--- TEXT Enclosed Below ---

Background information
- Origin: Belgrade, Serbia
- Genres: Gypsy style, Romani music
- Years active: 1983–1990, 2003, 2007–present
- Labels: PGP-RTB
- Members: Sanja Uzelac Davorka Bosnić Slobodan Simonović Boris Nikolić Andrej Stefanović
- Website: www.grupaodjila.com

= Odjila =

Odjila (Serbian Cyrillic: Ођила, Serbian Latin: Ođila) is a Serbian and former Yugoslav music band. It was founded in 1983. What they play is generally referred to as Gypsy music, which is the traditional music of the Romani people of Eastern Europe. The word Odjila is a compound of two words in the Romani language: Odji (oђи) meaning "soul" and djila (ђила) meaning "song" The band performs in the Romani language.

==History==
Odjila was founded in October 1983 by Igor Dunjić-Zveržhanovski and Slobodan Simonović, who first performed as a duet. They were almost immediately joined by Davorka Bosnić and Sanja Uzelac, and subsequently by Boris Nikolić in 1986, Andrej Stefanović in 1988 and Nikola Diklić in 1989.

--- End of Enclosed TEXT ---
--- RECORD EXTRACTS Enclosed Below ---

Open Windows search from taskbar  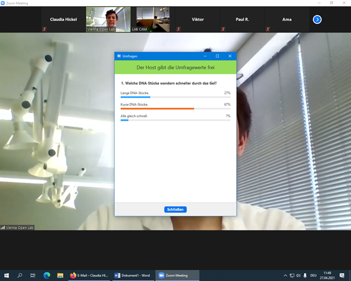20,275
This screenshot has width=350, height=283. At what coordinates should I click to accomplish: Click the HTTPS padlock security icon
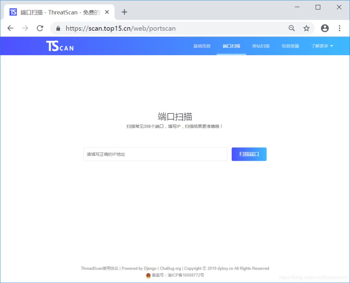[58, 28]
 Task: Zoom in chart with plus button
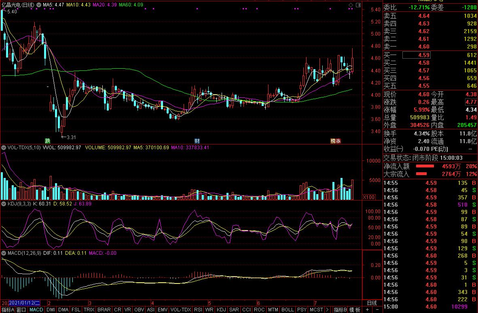pyautogui.click(x=367, y=310)
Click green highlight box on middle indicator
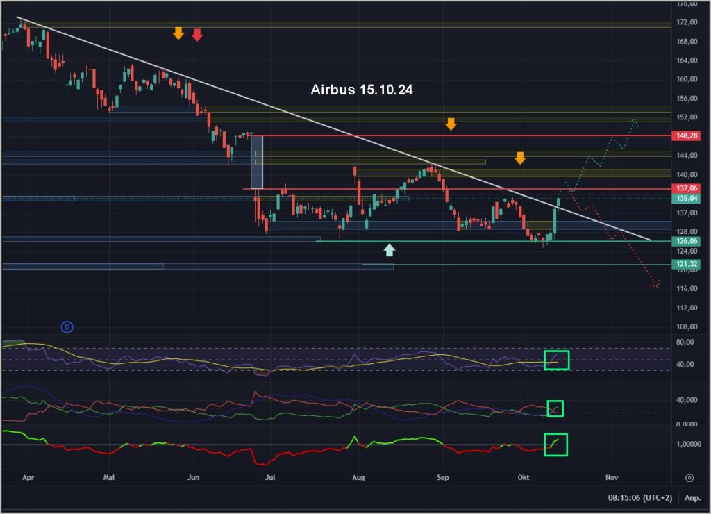Image resolution: width=711 pixels, height=514 pixels. (555, 408)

--- End of Enclosed RECORD EXTRACTS ---

## EXERCISE REQUIREMENTS
In the Odjila text, copy everything from "Odjila (Serbian Cyrillic: Ођила, Serbian" down to "the Romani language.", swapping "band" for "group" wherever it occurs.

## ANSWER TO THIS PROBLEM
Odjila (Serbian Cyrillic: Ођила, Serbian Latin: Ođila) is a Serbian and former Yugoslav music group. It was founded in 1983. What they play is generally referred to as Gypsy music, which is the traditional music of the Romani people of Eastern Europe. The word Odjila is a compound of two words in the Romani language: Odji (oђи) meaning "soul" and djila (ђила) meaning "song" The group performs in the Romani language.